Although it may be only a trial balloon, the Administration is coming closer to 'fessing up to the benefit cut in its Social Security plan. This is to change the benefit formula so new retirees' initial benefit levels grow over time only at the inflation rate, rather than at the rate of wage growth. Reflecting the power of current law baselines in shaping people's definition of a "cut," the Washington Post notes that this amounts to an estimated 9.9% cut, relative to present law, for 2022 retirees, as opposed to a 46% cut for 2075 retirees.
Put another way, of course, the 2022 and 2075 retirees would now be projected to have the same benefits in real terms, leaving aside life expectancy increases which would still cause the 2075 retirees to get more on a lifetime basis. Or put still a third way, the Post's "cut" language is more accurate after all, not because of present law but because current wage levels are a reasonable framework for gauging benefit generosity. (After all, in 2005 the real benefit level that seemed opulent in 1935 would seem considerably less so, to put it mildly.)
Which is the right way to put it? There is no one right way; it depends on what you think is important. But I consider the last two ways of putting it - what is the same in real terms and what is the same relative to some contemporary gauge of income levels - superior conceptually to a present law baseline because they reflect judgments about the merits, rather than just robotic adherence to whatever Congress most recently claimed it was planning to do. Talking about "cuts" can make it game, set, and match without ever getting to the actual merits.
Anyway, since I titled this post "a modest proposal" let's get going on that. Suppose the Administration actually proposed replacing wage indexing with price indexing, without the individual accounts smokescreen/diversion, and with other measures to put the US on a sustainable policy course. E.g., allowing most of the Bush tax cuts to sunset, raising income tax revenues through base-broadening, and taking steps to rein in Medicare/Medicaid healthcare expenditures. And suppose some way could be found, such as a bipartisan commission, to make this feasible rather than political suicide. Then we would actually be getting somewhere. And columns such as Krugman's today, which argues that we have a general fund crisis rather than a Social Security crisis, would then be wide of the mark rather than being largely correct.

## EXERCISE TASKS
[a] In the post on the Social Security benefit formula, what cut relative to present law does the Washington Post estimate for 2075 retirees?
[b] Proceed with the post on the Social Security benefit formula, picking up after its final sentence.
The data below is not needed.

## Stored data entries
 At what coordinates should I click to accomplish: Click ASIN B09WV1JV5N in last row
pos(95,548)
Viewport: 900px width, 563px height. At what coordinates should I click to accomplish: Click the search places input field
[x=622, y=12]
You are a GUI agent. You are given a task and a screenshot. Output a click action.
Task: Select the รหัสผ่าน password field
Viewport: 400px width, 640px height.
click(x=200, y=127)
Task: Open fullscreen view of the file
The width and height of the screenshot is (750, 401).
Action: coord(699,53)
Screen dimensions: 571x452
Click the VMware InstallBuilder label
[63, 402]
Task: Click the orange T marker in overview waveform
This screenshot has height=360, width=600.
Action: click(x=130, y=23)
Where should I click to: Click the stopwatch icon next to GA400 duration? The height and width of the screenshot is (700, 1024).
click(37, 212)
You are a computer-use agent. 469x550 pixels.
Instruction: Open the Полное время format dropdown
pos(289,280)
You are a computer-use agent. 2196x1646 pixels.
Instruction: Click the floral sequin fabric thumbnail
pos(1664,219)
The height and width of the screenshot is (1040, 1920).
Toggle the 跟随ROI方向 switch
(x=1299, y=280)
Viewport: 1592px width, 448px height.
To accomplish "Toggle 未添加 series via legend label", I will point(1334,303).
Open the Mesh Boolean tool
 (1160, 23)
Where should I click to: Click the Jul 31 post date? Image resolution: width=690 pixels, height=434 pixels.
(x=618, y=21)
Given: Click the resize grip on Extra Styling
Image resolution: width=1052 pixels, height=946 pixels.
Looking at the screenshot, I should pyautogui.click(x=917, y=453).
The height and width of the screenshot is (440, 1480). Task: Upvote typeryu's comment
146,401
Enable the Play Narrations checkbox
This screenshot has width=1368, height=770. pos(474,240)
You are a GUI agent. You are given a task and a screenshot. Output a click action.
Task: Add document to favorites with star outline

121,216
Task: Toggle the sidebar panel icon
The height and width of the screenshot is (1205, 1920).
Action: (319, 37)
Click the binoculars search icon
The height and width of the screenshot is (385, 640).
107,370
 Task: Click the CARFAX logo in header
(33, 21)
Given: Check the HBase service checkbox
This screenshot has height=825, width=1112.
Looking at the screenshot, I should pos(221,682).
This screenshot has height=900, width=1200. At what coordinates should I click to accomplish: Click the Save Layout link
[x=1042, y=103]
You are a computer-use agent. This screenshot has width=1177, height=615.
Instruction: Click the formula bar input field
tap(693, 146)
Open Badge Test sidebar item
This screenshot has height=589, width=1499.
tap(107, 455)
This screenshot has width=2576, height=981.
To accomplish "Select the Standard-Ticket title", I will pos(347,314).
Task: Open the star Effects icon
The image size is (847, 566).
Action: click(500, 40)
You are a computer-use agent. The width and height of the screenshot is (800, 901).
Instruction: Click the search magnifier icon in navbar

## ANSWERS PER TASK
[a] An estimated 46% cut.

[b]
(When Krugman says that we have a general fund crisis rather than a Social Security crisis, he is wrong insofar as what we really have is a general fund crisis that INCLUDES the Social Security element. The latter cannot be dismissed by noting that Congress has purported to make Social Security legally separate. But Krugman is totally right that the Administration is exaggerating the Social Security issue to give the current system the "bum's rush" for its own preconceived ideological reasons. He also importantly notes that the Medicare prescription drug giveaway was bigger than the Social Security gap, and that the Bush tax cuts if made permanent are much bigger.)
The fact that the House Republicans have backed down on their outrageous ethics rules changes suggests to me that a crawldown on Social Security benefit cuts is also likely. But this could still leave us with accounts that are totally unfunded and that thus amount to promising new benefits with rubber checks.